If the shoe fits (and it’s legal) wear it

SA adopts new World Athletics regulations on competition-legal footwear

Following a similar decision by UKAthletics, scottishathletics has confirmed that it has adopted the new World Athletics regulations for athletics shoes. 

The move comes after what feels like years of controversy surrounding whether certain types of trainers – like Nike’s Vaporfly range  – can give athletes and unfair edge over other competitors. 

The new rules will be enforced at all events licensed by scottishathletics, including those scheduled to be held next month, like the Monument Mile Classic in Stirling.

At events not hosted by scottishathletics themselves, it will fall to the event organisers to ensure their competitors’ footwear conforms to UKA rules, as per the terms of their licences. While the changes are unlikely to shake up the podium of your local charity 10k race, it will be interesting to see what effect they have on elite competition.

Many runners have spoken both off and on the record about the advantages they perceive rival athletes – sponsored by other sportswear companies – may have over them – advantages that they feel cannot be offset by more intensive training on their part.

It’s also fair to say that the focus of the reporting on many recent performances – like Brigid Kosgei’s smashing of Paula Radcliffe’s women’s marathon record at Chicago, or even those of Scotland’s own athletics superstars Jemma Reekie and Laura Muir – has focused as much on the athletes’ choice of footwear as it has their fitness. 

As a result, the new regulations – largely to do with the height of the soles and any ‘rigid plate or blade made from carbon fibre or another material’ embedded in them – are the result of dialogue between the World Athletics Council and the shoe manufacturers themselves.

In addition to listing ‘approved competition shoes’, the amended WA regulations clearly state that any shoes worn in competition ‘must not give athletes any unfair assistance or advantage. Any type of shoe must be reasonably available to all in the spirit of the universality of athletics.’

With that in mind, they also make clear that since this April any shoe used must have been available for purchase, either in store on online, at least four months prior to a competition.
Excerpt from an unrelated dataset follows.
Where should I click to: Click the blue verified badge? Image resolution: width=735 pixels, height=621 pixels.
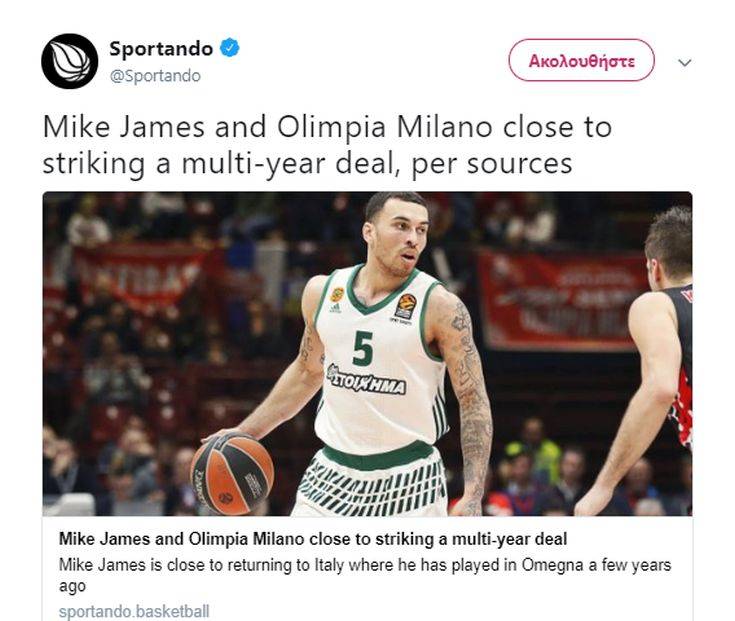coord(230,48)
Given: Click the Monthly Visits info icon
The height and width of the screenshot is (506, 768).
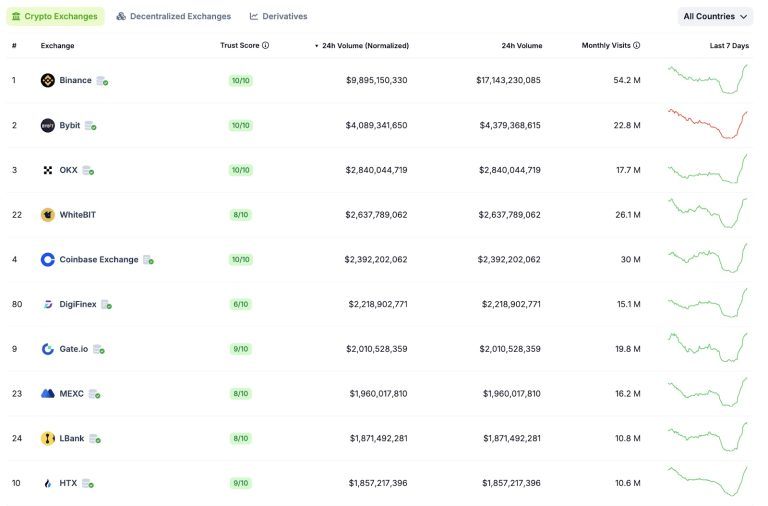Looking at the screenshot, I should click(x=636, y=45).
Otherwise, it will be considered a ‘prototype’ and cannot be used. 

If a referee has doubts about the legality of an athlete’s footwear, they may request the shoes be handed over for examination at the end of the competition. 

As WA guidelines also clearly state that ‘athletes may compete barefoot or with footwear on one or both feet’, runners who don’t want to risk disqualification still have a Plan B to fall back on!